The Highway Department projects a $3 million deficit each year (without borrowing) in order to meet the pavement replacement cycle goal and the current levels of service. Did you know we spend about $2 million per year just for Winter Maintenance? Freak storms in April that dump over 30 inches of snow don’t help much, either. So, the County needs to figure out how to keep this department from finding itself on a debt treadmill with no ability to jump off. It would be like paying your mortgage with your credit card and then trying to make the minimum payments over time.

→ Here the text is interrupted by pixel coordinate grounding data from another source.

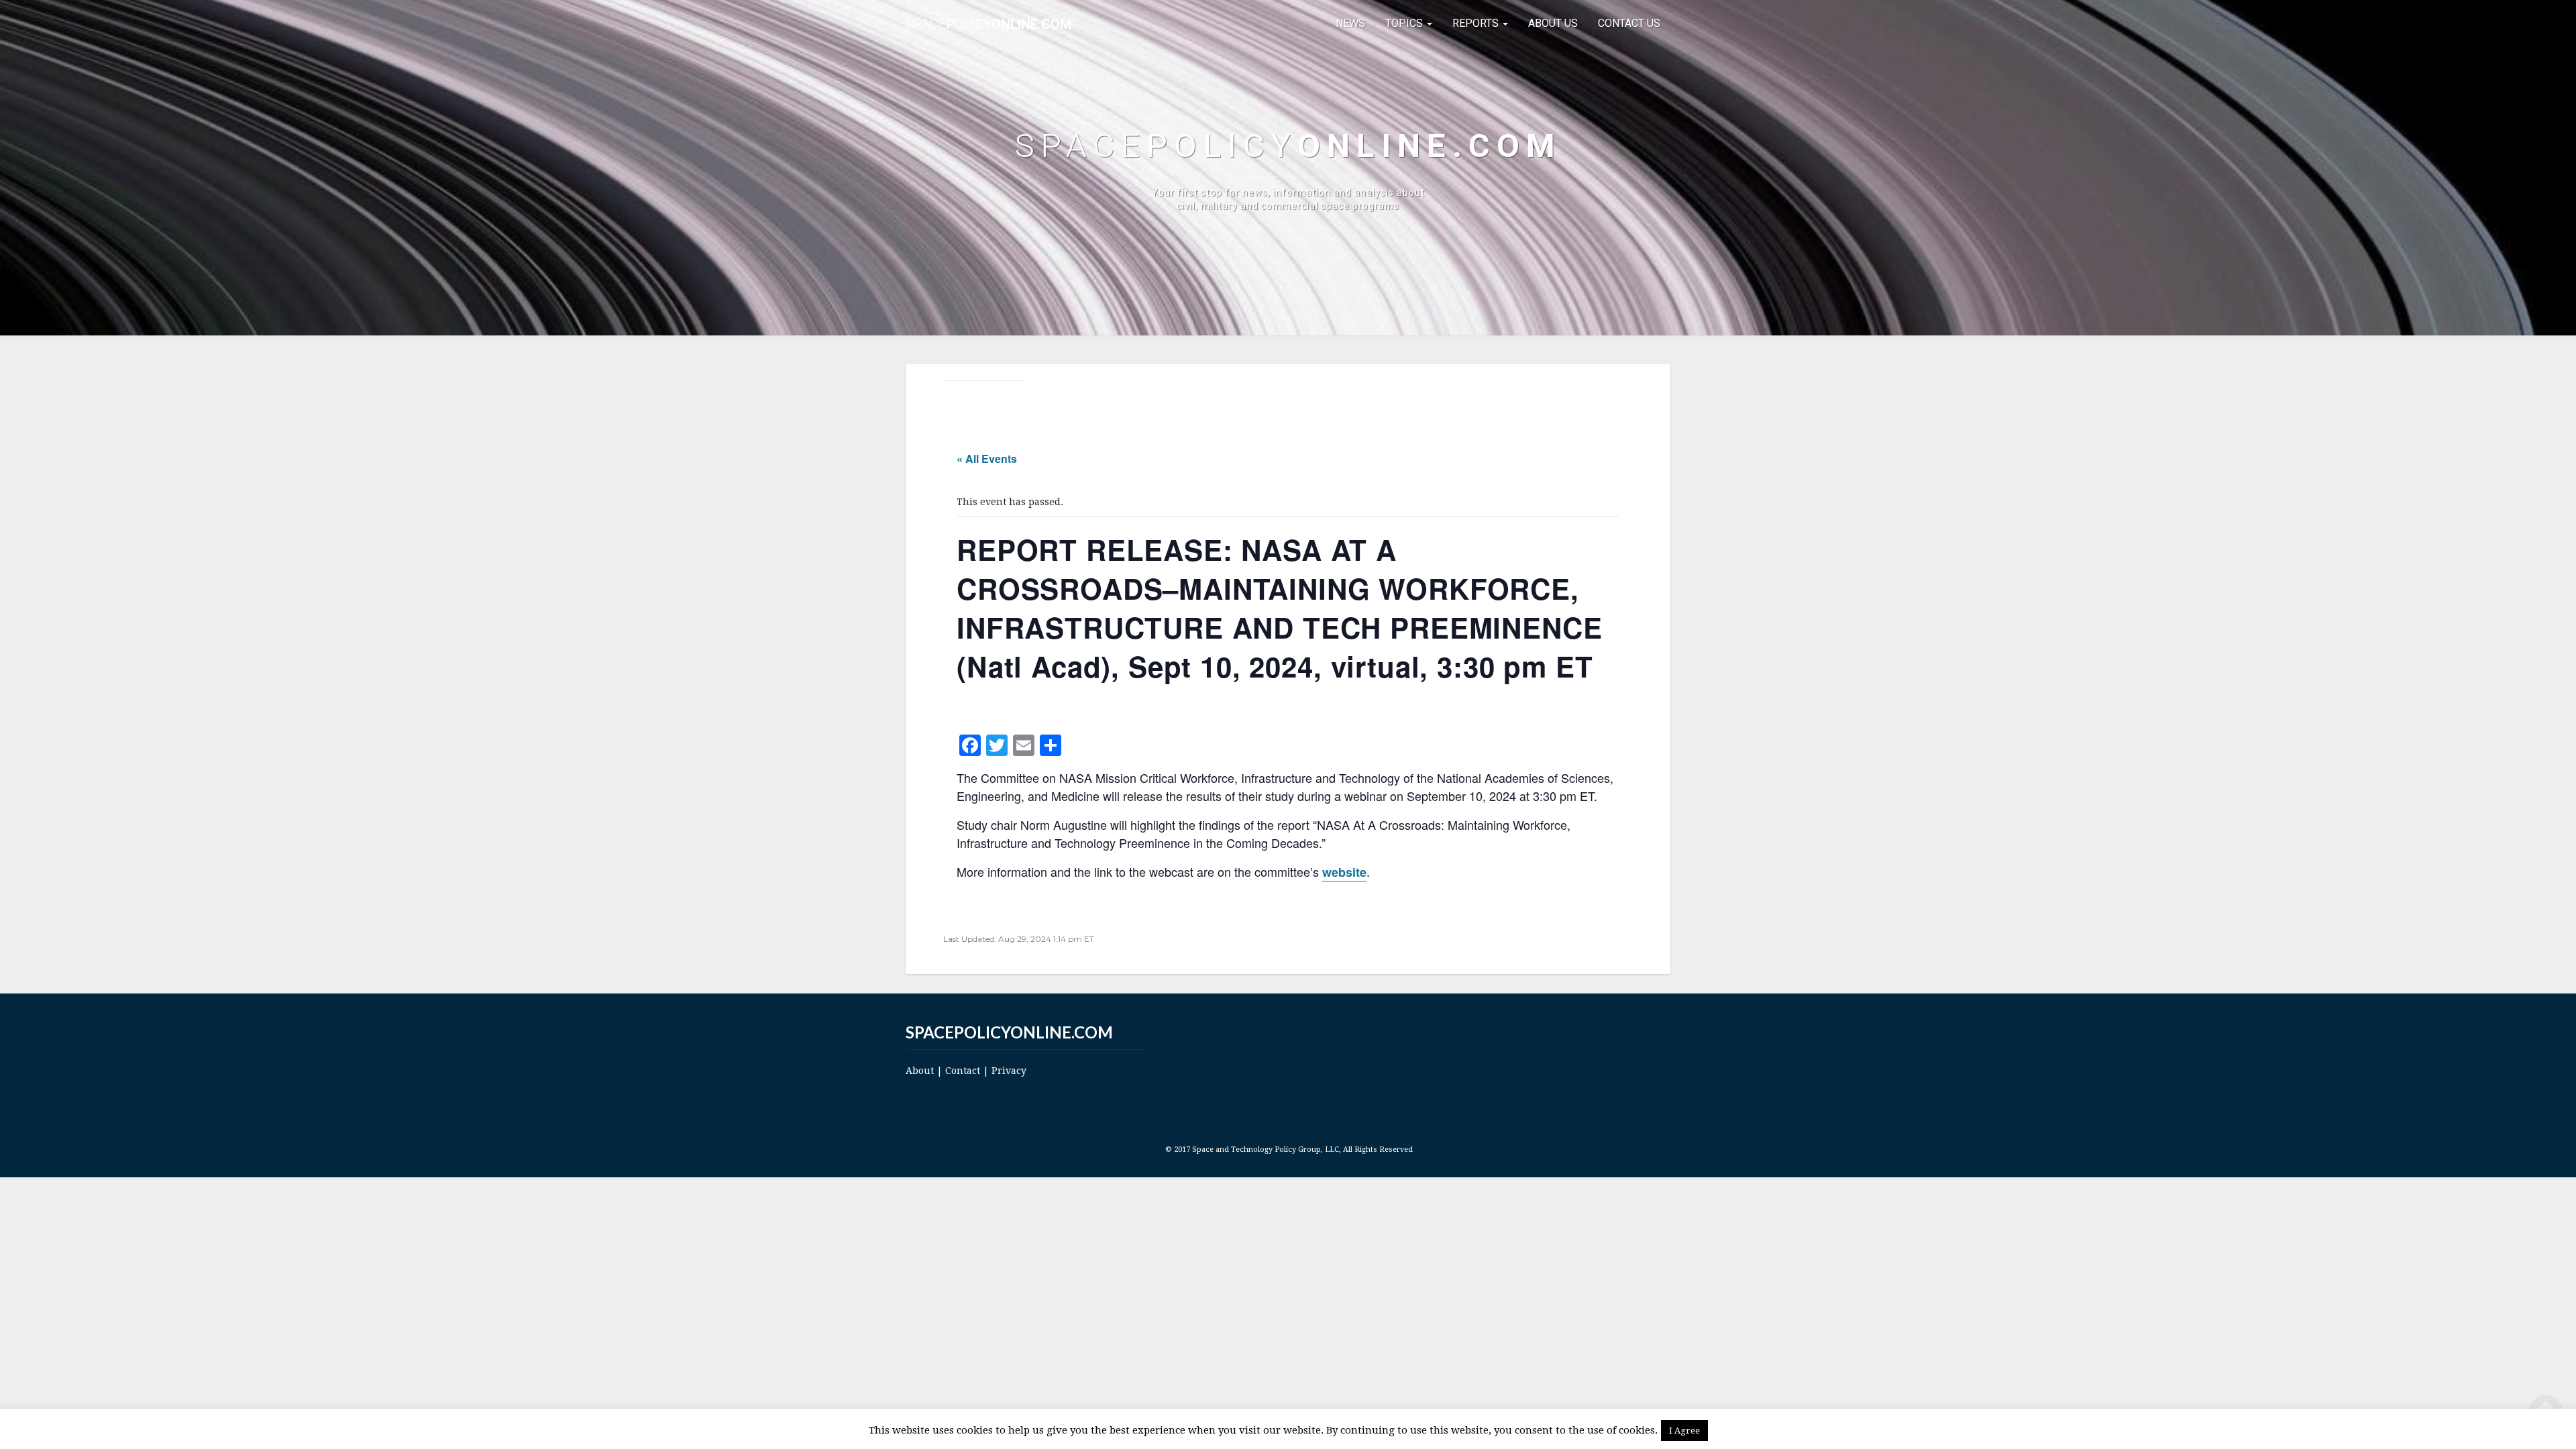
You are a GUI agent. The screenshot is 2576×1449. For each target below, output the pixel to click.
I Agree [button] (1684, 1431)
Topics (1405, 23)
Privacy (1008, 1070)
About (920, 1070)
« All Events (987, 458)
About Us (1553, 23)
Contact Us (1629, 23)
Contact (962, 1070)
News (1350, 23)
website (1344, 872)
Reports (1476, 23)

Before long, you’re buried in debt and there’s no way out aside from bankruptcy and even that doesn’t do much for you these days. The Highway Committee and Highway Commissioner know this, so we’ve all been talking about long-term funding sustainability as a focus for 2019 and beyond. Incidentally, Portage County is far from alone in this. Most other counties are faced with the same dilemmas, and you’ll see that reflected in referenda all across the state in the fall election.
In the HR Department, we are looking into some potential options for wellness incentives and our health insurance premiums.
The federal rules on this are very clear, but what is problematic to me is that they treat single parents differently than families with two parents. Nothing is perfect when it comes to policy—or parenting—but if a lower risk family (single parent, child) is paying more than a higher risk family (two parents, child) then we should try to find a way to make that more fair for everyone. We may not be able to fix this, especially since it’s something at the federal level that’s framing the discussion. Still, we’re going to do our due diligence on finding out what possibilities, if any, exist.
There’s so much more to say, and I realize I’ve been a little less objective in his article, but I’ll leave you with the same things I told the County Board. It’s my intention to lead the county alongside the board in completing a prioritized budgeting process. If we are successful, that will provide more stability and predictability for our budget and more importantly, for the public.
We can also leverage that approach into creating the slow, steady, and achievable growth that we can afford to maintain and operate. We’ve just put these discussions off for too long in the county, and we’re faced with some really frustrating challenges. It won’t be easy, but I’m confident that we can find a better way forward for the County and the people we serve.